→ **To do**
Search the records below for the string "label", and report each line that contains it.

Stored data
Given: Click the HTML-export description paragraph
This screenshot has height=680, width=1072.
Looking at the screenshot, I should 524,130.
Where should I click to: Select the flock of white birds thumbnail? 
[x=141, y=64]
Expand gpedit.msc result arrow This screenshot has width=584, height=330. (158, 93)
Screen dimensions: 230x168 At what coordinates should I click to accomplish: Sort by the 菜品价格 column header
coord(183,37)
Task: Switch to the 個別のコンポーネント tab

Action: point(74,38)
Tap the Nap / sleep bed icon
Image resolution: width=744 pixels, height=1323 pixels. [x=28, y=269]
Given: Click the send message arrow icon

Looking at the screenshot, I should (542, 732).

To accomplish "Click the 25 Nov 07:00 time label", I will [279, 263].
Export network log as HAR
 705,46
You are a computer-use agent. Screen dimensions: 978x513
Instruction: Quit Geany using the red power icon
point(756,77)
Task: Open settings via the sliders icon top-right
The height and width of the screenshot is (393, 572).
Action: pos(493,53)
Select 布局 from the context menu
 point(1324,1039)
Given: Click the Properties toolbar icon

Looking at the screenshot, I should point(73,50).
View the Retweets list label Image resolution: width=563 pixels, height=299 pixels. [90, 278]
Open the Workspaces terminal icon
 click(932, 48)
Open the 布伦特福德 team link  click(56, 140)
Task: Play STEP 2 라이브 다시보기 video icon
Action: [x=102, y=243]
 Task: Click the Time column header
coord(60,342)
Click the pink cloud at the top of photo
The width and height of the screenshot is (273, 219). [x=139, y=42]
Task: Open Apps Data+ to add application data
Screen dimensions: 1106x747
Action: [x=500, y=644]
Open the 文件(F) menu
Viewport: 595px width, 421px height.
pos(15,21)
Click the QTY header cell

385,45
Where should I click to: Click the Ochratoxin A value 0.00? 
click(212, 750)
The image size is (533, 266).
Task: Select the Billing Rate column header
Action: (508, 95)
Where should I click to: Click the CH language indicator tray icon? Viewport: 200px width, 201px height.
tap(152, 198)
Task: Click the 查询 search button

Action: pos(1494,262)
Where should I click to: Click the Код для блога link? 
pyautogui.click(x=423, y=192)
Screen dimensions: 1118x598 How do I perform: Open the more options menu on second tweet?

→ **Solution below**
To accomplish "Click the 25 Nov 07:00 time label", I will [279, 263].
View the Retweets list label Image resolution: width=563 pixels, height=299 pixels. [90, 278]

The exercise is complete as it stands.